**Task to carry out:**
Among the entries that follow, how many lines contain the string "pixels"? Answer with that number only.
==============================
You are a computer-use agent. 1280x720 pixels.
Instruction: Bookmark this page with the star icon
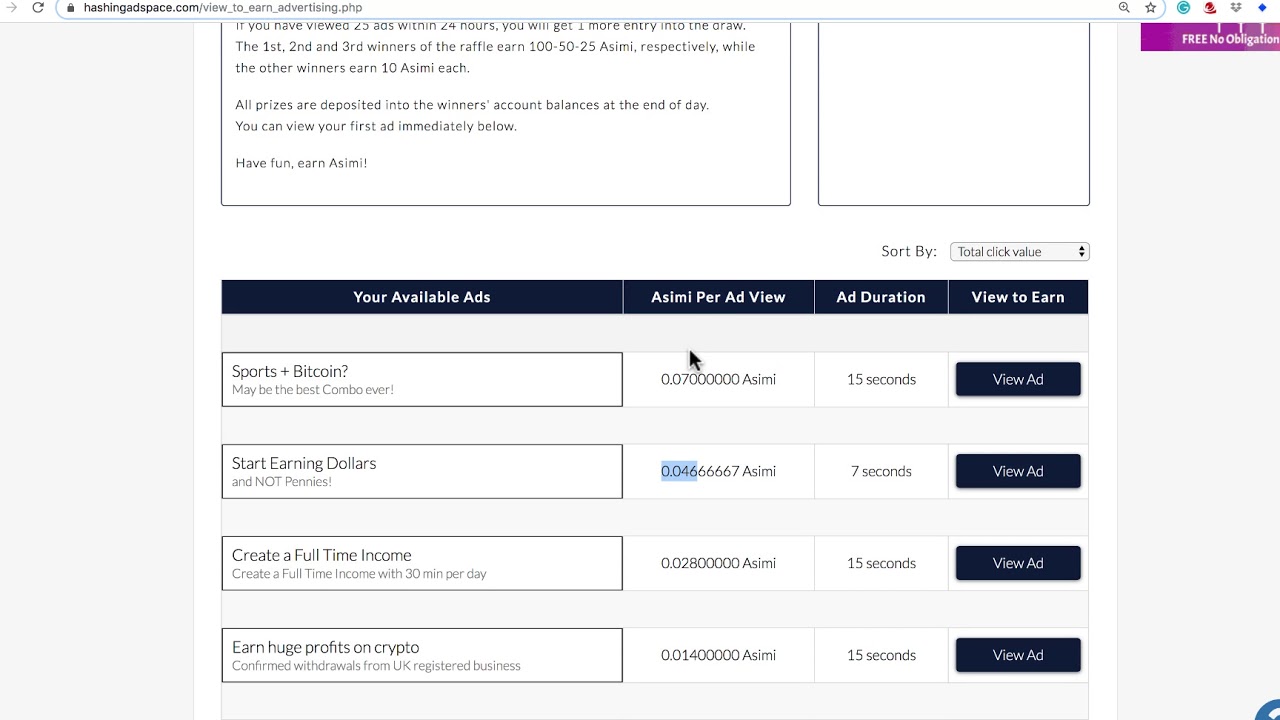click(x=1151, y=7)
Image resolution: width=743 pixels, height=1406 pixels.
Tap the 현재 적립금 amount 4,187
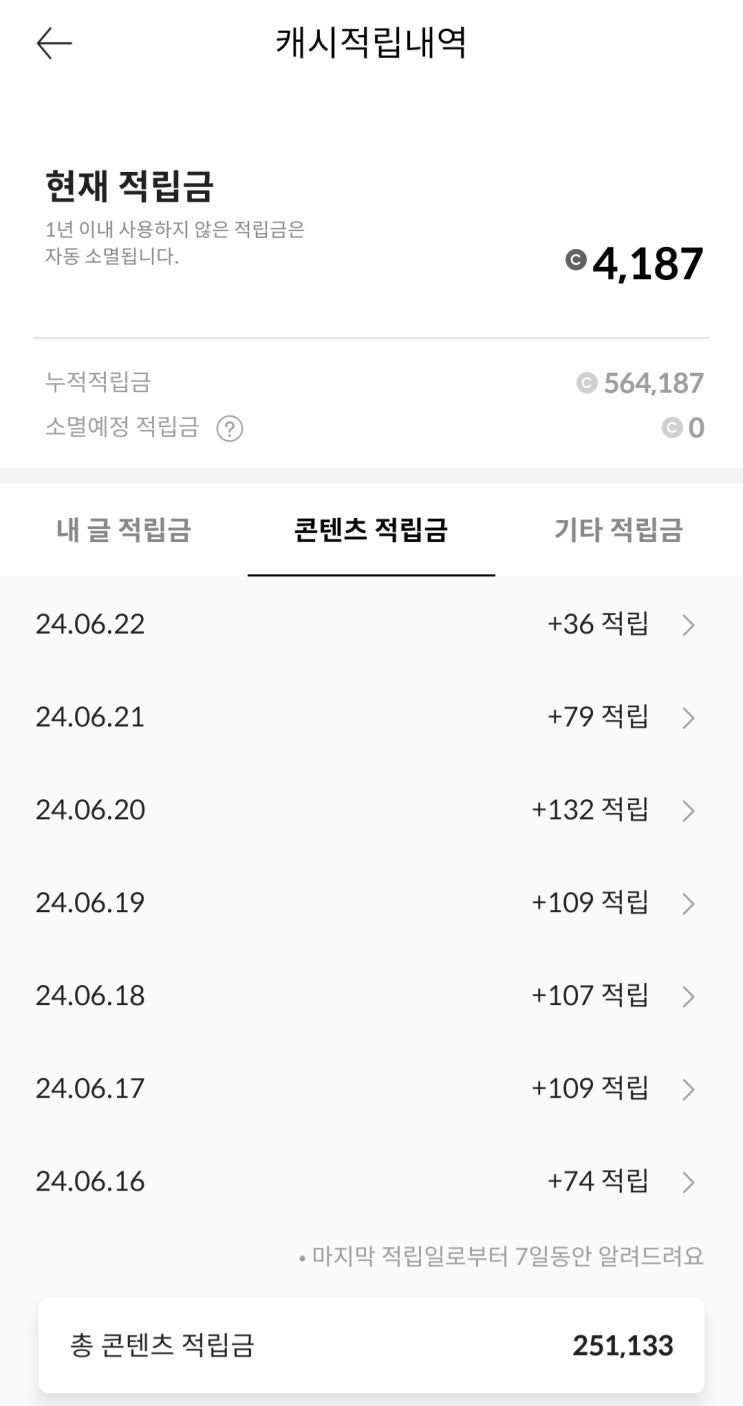click(648, 264)
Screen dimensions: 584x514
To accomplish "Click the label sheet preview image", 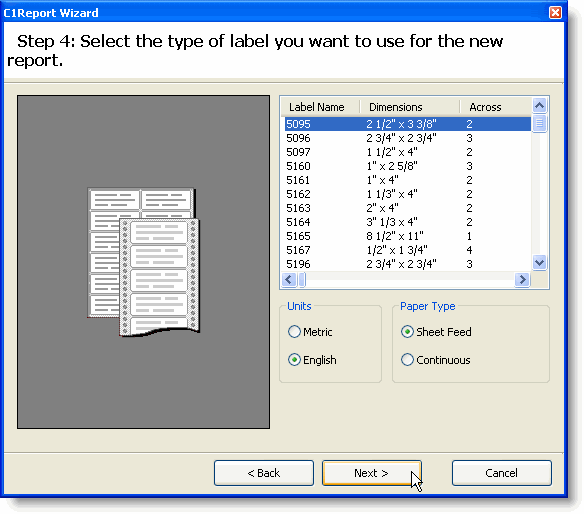I will point(143,262).
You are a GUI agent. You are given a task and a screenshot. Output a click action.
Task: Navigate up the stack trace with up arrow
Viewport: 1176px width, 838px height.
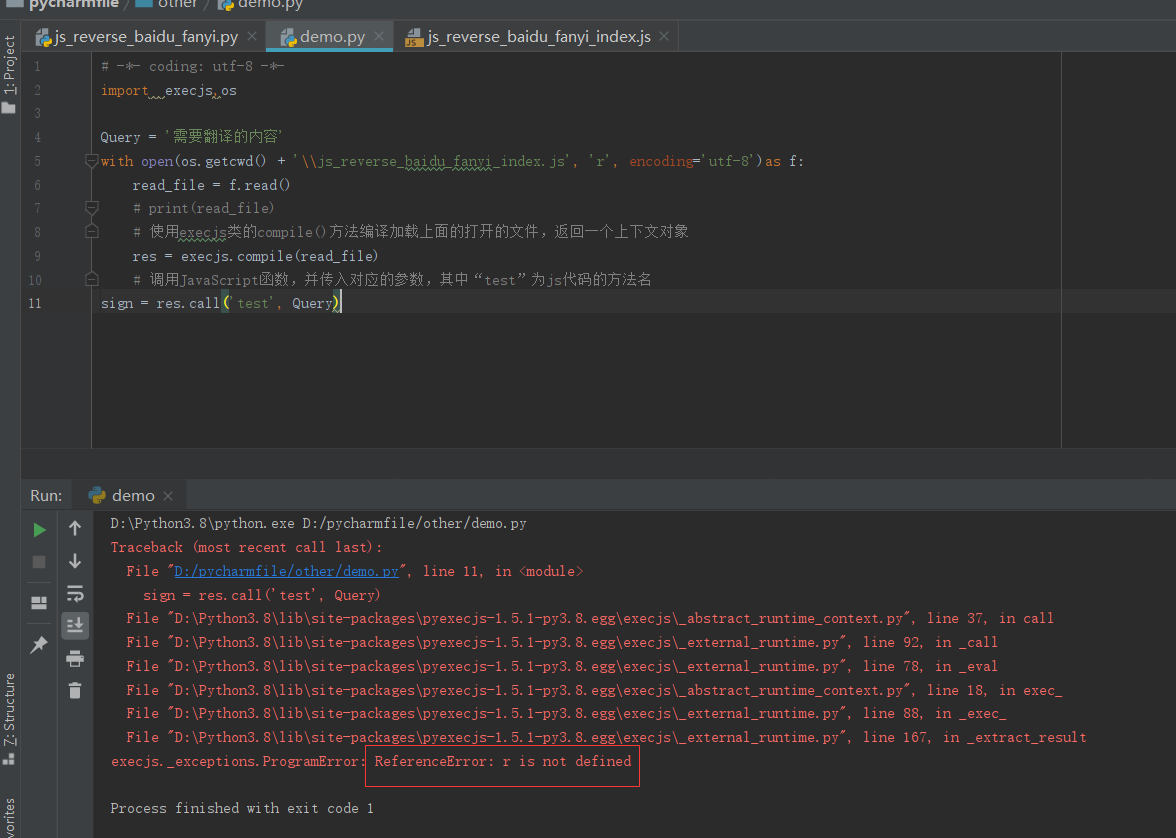coord(74,528)
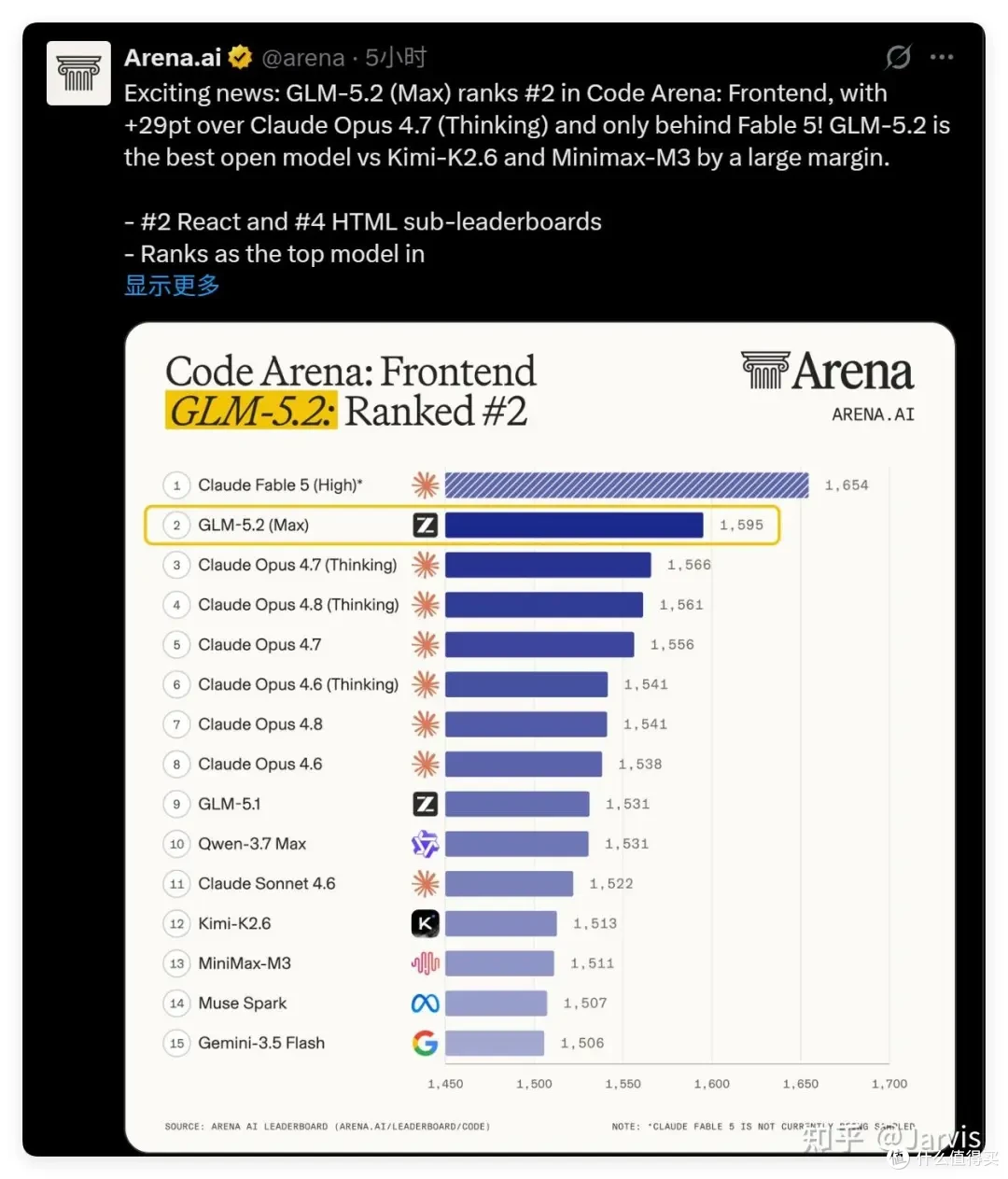
Task: Expand the post with 显示更多
Action: tap(172, 286)
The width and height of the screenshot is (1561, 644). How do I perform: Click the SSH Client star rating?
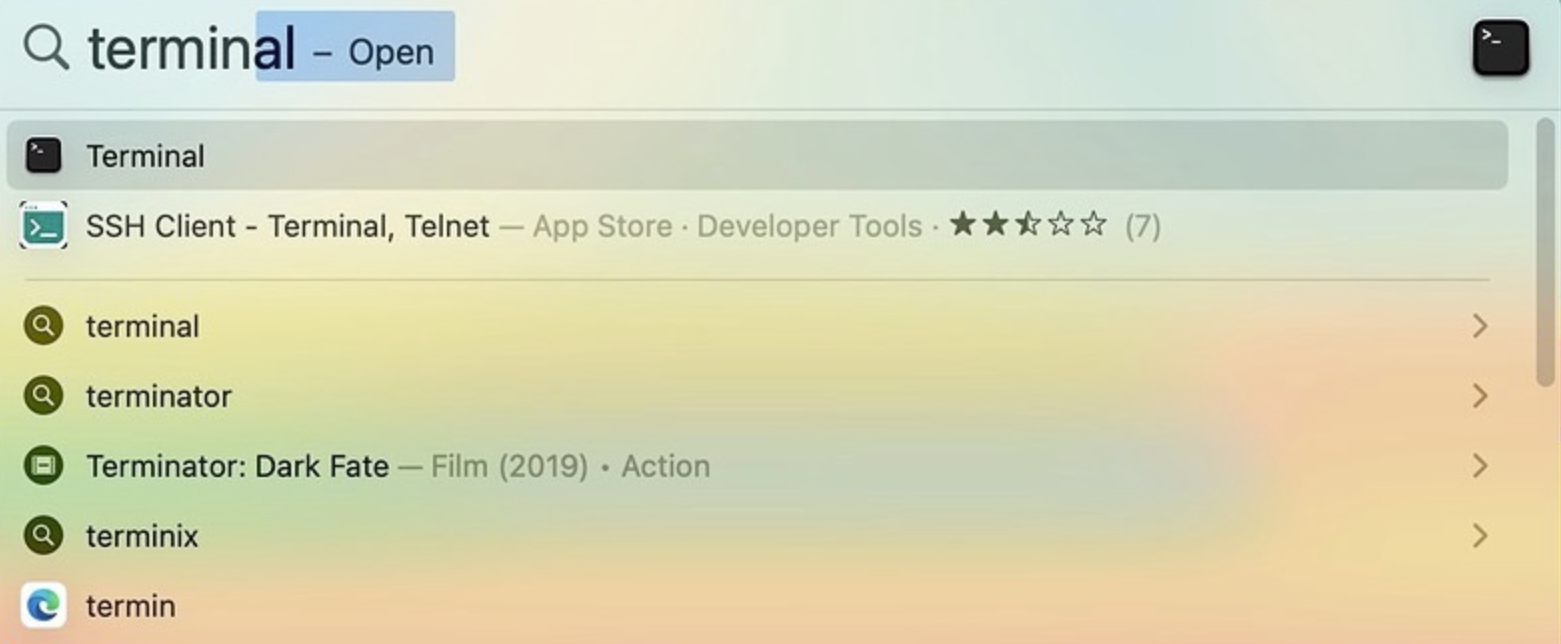(x=1028, y=225)
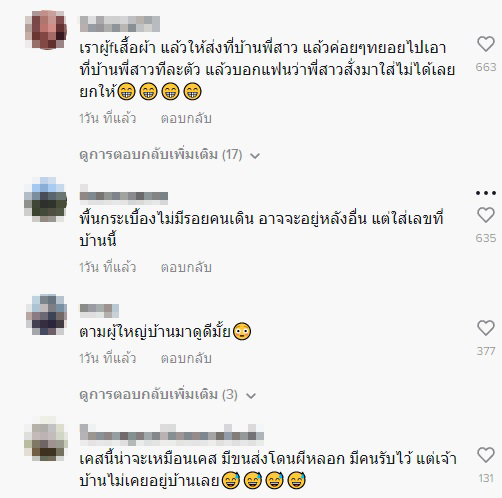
==============================
**Output:**
2